The protein-binding of bezafibrate in serum is approximately 95% and the apparent volume of distribution is 17 litres.
50% of the administered bezafibrate dose is recovered in the urine as unchanged drug and 20% in the form of glucuronides.
Elimination is rapid, with excretion almost exclusively renal. 95% of the activity of the 14C-labelled drug is recovered in the urine and 3% in the faeces within 48 hours. Fifty percent of the applied dose is recovered in the urine as unchanged drug and 20% in form of glucuronides. The rate of renal clearance ranges from 3.4 to 6.0L/h.

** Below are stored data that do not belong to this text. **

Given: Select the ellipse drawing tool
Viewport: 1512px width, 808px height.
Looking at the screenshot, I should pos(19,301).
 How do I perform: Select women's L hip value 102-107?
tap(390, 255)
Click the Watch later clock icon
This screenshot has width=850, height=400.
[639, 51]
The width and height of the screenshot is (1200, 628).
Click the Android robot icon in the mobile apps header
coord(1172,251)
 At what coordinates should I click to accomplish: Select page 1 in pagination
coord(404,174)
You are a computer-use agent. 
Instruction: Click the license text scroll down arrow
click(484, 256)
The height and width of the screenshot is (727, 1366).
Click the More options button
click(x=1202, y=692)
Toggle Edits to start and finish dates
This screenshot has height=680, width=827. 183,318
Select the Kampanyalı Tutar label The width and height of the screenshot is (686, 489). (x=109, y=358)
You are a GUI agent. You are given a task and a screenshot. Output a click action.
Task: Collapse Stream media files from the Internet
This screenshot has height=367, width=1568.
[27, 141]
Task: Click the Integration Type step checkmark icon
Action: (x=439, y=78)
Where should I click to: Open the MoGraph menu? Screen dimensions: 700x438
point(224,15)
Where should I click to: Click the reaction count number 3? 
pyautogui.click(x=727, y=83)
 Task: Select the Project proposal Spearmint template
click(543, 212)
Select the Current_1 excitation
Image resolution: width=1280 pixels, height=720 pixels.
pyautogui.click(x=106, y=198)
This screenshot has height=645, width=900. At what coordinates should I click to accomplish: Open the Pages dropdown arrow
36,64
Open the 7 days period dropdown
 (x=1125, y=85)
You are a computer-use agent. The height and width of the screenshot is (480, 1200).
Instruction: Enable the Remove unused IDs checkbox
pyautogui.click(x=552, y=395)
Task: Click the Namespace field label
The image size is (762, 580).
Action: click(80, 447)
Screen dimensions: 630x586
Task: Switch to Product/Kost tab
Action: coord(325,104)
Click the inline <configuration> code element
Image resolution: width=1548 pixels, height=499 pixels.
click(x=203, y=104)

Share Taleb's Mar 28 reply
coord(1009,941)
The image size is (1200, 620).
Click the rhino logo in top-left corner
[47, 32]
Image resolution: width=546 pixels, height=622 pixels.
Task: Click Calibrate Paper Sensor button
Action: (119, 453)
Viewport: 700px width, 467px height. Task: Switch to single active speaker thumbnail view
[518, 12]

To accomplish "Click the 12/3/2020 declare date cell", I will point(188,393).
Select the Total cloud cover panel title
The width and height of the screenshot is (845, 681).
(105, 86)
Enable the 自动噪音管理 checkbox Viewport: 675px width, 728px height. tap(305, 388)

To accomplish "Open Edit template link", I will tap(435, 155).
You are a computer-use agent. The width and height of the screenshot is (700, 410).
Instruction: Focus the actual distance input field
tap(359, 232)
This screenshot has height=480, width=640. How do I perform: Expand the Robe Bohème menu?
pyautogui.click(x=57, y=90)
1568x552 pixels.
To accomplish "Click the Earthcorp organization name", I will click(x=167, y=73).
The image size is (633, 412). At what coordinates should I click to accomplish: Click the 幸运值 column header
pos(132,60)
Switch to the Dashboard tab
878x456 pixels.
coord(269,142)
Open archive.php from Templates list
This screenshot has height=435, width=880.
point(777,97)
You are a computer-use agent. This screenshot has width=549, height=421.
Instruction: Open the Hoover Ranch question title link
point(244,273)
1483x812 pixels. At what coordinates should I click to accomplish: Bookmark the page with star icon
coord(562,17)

The apparent half-life of bezafibrate prolonged-release tablets is about 2-4 hours.
Pharmacokinetics in Special Populations:
The elimination of beazafibrate is reduced in patients with impaired renal function and dosage adjustments may be necessary to prevent drug accumulation and toxic effects (see section 4.2).
Pharmacokinetic studies in the elderly suggest that elimination may be delayed in cases of impaired liver function. Significant liver disease (except fatty liver) is a contraindication for the use of Bezafibrate (see section 4.3).
In elderly patients, there is a physiogical reduction of the renal function with age. Bezafibrate dosage should be adjusted based on the serum creatinine and creatinine clearance values) see section 4.2).
The chronic administration of a high dose of bezafibrate to rats was associated with hepatic tumour formation. The dosage was in the order of 30 to 40 times the human dosage. No such effect was apparent at reduced intake levels approximating more closely to the lipid-lowering dosage in humans.
Silica, colloidal hydrated
Magnesium stearate (E572)
Polymethacrylic acid esters
Titanium dioxide (E171) Polysorbate 80 Sodium citrate (E331).
Bezalip Mono requires no special storage conditions.
Packs of 28 or 30 tablets in PVC/Aluminium blister strips. HDPE containers of 28 tablets.